Self within a climate of contention: Experiences of chronic fatigue syndrome

They [colleagues] rang up to say why wasn’t I at my appointment and my husband said, “she's gone out.” He couldn’t bring himself to say she's passed out on the bed … I felt then it had to be something that I should be hiding … I feel that in many ways when people around me and close to me deny it, then I feel shame. (Female, 47 years, previously a health worker, retired due to CFS).
 

Guilt and shame reflected perceptions of personal failure and inferiority and consequently, were associated with decreased self-worth, isolation and estrangement.

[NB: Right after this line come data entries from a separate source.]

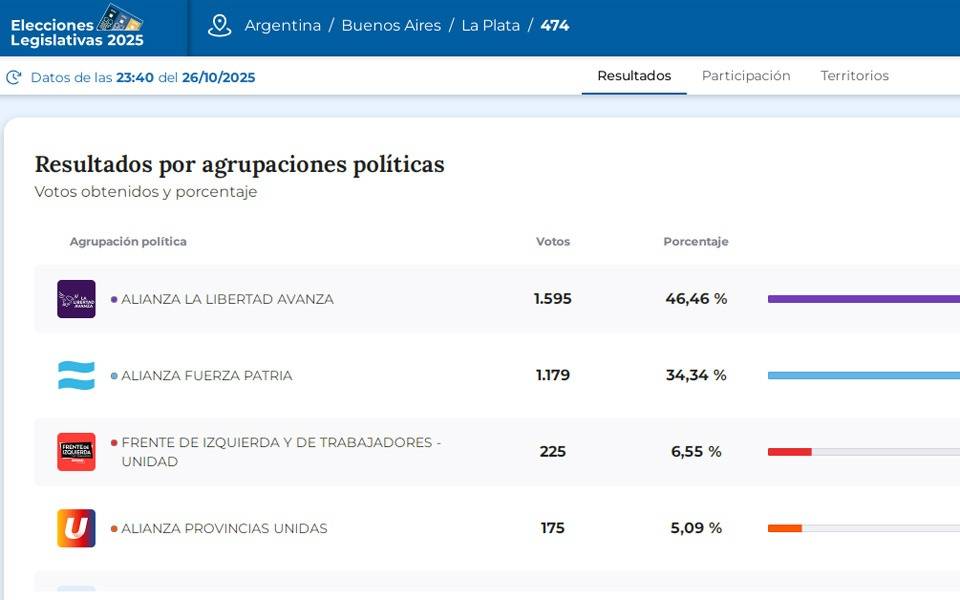Click the Porcentaje column header
Screen dimensions: 960x600
click(x=696, y=242)

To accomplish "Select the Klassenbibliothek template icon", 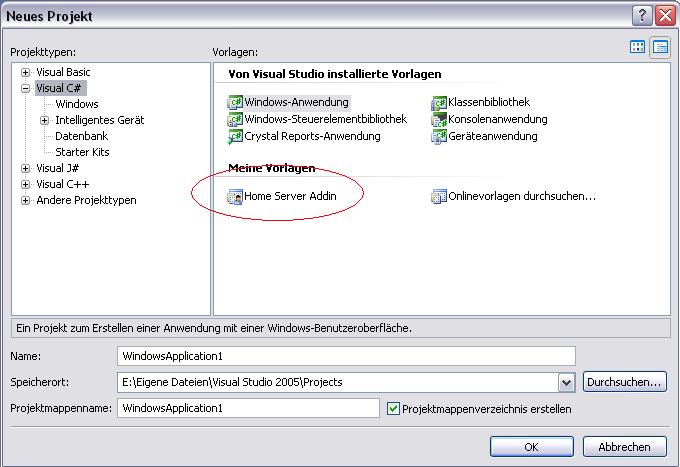I will pos(439,102).
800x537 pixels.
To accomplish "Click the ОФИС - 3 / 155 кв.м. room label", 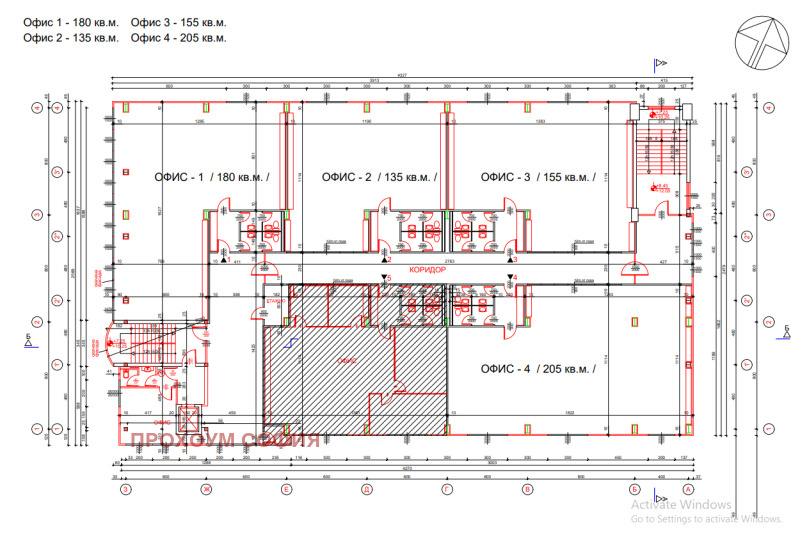I will [537, 177].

Participants felt displaced from their own lives and from humanity. This displacement specifically arose from invalidation (notably stigma) and neurocognitive disturbances, and was felt as a dislocation or altered reality that resulted in estrangement. One participant described the relationship between impaired memory and estrangement in this way,

With my memory loss I forget tracks of my life, people, conversations … that's where I think you get this sense of [being] removed from reality because your memory is playing such tricks on you. (Female, 47 years, previously a health worker, retired due to CFS).
 

Further, they felt their lives had stalled or were suspended while they waited for a return to health. As described by this participant, they had lost their place in the progression of life.

It's like the earth has stopped, but all of a sudden something is going past you … I’m existing, the whole world out there is living. You’re staying still … You can see everyone moving and you just can’t. (Female, 29 years, full-time consultant).